Abstract

Reversing EV Induced Tumor Immune Suppression at the Sentinel Lymph Node: Role of Secretory Autophagy/Mitophagy

Lance Liotta, Co Director, George Mason University

The goal is to reverse cancer immune evasion at the level of the sentinel lymph node. Reduced expansion of CD8+Tcells and other innate immune effector cells in the cancer draining SLN is associated with progression and resistance to checkpoint inhibitors. Cancer derived extracellular vesicles (EVs) that are PD-L1 positive suppress immune recognition at the level of the SNL. Experimental goal: To remodel the SNL to overcome cancer EV-associated immune suppression and induce immune rejection of the tumor.  We developed three methodologies for this project a) Collection of draining  lymph fluid to characterize extracellular vesicles (EVs) shed by 4T1 syngeneic breast tumors growing in the mammary fat pad. b) Chromatographic separation and characterization of the repertoire of EVs shed by tumors into the tumor microenvironment interstitial space using western blotting, mass spectrometry, and electron microscopy. c) Nanoparticle delivery of purified classes of EVs to the tumor draining SNL in combination with cytokine chemoattractants for innate immune cells. Results: Murine and human breast cancer cell lines shed classic exosomes and autophagosomes. The latter are shed extracellularly by the activation of the secretory autophagy pathway. The classic exosomes(exosome marker positive) contained PD-L1. In contrast the LC3 I/II P62 positive double membrane extracellular autophagosomes contained mitochondrial components (mitophagy). SLN immune cell populations could be massively remodeled by introducing hydrogel nanoparticles that affinity release chemoattractants locally in the subcapsular sinus.

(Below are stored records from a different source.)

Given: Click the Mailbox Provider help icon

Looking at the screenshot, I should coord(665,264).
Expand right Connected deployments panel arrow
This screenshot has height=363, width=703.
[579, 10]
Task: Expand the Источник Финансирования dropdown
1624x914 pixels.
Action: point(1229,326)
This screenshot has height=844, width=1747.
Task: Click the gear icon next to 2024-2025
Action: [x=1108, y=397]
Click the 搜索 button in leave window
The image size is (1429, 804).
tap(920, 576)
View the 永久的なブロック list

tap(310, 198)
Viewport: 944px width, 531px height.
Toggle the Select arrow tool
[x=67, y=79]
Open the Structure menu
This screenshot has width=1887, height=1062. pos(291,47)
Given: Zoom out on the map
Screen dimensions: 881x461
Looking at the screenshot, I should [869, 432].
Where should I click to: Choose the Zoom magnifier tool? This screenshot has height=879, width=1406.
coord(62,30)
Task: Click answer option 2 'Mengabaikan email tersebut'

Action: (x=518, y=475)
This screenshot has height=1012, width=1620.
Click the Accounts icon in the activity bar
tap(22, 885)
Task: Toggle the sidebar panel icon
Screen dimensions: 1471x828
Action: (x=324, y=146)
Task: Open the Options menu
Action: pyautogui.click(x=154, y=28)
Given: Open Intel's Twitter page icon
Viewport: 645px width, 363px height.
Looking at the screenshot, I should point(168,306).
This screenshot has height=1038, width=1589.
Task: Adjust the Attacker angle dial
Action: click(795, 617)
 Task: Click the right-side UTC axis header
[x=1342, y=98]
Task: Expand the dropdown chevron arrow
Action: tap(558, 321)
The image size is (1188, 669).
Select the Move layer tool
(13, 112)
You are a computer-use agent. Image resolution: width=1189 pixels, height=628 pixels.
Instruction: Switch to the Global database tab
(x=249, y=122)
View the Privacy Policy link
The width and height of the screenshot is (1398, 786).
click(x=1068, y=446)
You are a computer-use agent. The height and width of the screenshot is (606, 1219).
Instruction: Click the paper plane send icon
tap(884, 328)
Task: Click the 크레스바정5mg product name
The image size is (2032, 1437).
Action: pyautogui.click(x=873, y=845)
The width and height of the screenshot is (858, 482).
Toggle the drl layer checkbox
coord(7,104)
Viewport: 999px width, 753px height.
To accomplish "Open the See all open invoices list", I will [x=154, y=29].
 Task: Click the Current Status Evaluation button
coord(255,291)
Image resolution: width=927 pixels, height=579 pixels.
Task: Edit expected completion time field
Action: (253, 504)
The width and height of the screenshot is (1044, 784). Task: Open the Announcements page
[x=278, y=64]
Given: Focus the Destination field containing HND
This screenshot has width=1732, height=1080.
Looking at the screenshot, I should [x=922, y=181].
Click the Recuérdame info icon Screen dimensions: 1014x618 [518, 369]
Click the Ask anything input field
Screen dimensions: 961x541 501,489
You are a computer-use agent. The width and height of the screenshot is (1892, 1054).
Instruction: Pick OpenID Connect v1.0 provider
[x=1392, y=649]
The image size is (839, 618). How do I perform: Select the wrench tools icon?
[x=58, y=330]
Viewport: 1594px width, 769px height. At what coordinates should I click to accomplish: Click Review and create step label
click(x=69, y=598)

Nanoparticles could also be used to deliver concentrated packages of EVs of different classes to the SLN.  Introduction of the large CD81 negative VEGF positive EV population (amphisome characteristics) to the SLN augmented tumor growth, angiogenesis, and metastasis, even when cytokine induction was used to remodel the SLN. In marked contrast, introduction of the PD-L1 positive exosomes to the SLN in combination with nanoparticle release of T-cell and dendritic cell chemoattractants, induced immune rejection of the syngeneic breast cancer, reducing tumor growth and blocking metastasis. The findings demonstrate that different classes of EVs have opposite effects on cancer immune evasion at the level of the SLN and that EV mediated immune suppression can be reversed by SLN remodeling to augment dendritic and CD8 T cells.